• **What you will do**: Working from the top of the records below, reproduce each line exactly, ending once you have written the line containing "Go to the Print menu item".

○ ○ ○ ○

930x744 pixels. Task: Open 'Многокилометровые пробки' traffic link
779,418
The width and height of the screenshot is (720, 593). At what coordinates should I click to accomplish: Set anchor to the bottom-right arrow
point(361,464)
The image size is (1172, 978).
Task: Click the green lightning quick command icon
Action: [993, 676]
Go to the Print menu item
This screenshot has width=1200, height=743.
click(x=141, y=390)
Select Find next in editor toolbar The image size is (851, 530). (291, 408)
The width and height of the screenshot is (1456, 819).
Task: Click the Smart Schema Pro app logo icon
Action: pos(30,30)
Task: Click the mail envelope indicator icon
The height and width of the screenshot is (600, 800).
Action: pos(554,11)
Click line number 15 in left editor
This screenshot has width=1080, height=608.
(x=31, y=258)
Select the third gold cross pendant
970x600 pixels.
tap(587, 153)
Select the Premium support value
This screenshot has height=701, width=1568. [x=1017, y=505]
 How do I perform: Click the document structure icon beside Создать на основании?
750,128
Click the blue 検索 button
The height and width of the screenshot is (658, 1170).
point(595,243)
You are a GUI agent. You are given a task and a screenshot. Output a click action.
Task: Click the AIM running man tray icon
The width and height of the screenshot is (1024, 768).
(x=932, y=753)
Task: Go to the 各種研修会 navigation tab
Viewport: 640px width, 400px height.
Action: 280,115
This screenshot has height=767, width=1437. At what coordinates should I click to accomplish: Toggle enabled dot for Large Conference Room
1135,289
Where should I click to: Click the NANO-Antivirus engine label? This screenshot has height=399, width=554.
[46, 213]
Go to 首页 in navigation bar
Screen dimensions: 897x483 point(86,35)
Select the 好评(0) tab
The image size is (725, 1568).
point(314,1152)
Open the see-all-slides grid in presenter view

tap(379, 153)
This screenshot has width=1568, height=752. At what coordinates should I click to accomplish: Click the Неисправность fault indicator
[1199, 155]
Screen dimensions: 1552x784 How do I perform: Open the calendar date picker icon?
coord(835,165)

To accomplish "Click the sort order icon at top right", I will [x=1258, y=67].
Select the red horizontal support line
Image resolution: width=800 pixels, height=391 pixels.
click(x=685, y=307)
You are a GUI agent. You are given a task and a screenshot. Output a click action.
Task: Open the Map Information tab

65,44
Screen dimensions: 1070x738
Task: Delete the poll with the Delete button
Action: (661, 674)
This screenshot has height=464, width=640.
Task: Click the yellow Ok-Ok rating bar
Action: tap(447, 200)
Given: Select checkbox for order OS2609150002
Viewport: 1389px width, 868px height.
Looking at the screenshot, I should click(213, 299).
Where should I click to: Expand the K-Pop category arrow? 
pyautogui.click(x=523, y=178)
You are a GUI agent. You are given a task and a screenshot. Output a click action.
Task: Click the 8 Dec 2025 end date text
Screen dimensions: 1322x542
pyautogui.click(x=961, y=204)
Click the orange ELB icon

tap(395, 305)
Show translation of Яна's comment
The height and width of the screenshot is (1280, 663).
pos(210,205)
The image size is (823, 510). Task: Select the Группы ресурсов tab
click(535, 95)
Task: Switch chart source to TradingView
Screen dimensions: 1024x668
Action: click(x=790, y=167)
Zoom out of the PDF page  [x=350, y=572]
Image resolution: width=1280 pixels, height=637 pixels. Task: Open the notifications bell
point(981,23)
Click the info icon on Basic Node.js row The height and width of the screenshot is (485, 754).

○ ○ ○ ○

• **Exercise result**:
930x744 pixels. Task: Open 'Многокилометровые пробки' traffic link
779,418
The width and height of the screenshot is (720, 593). At what coordinates should I click to accomplish: Set anchor to the bottom-right arrow
point(361,464)
The image size is (1172, 978).
Task: Click the green lightning quick command icon
Action: [993, 676]
Go to the Print menu item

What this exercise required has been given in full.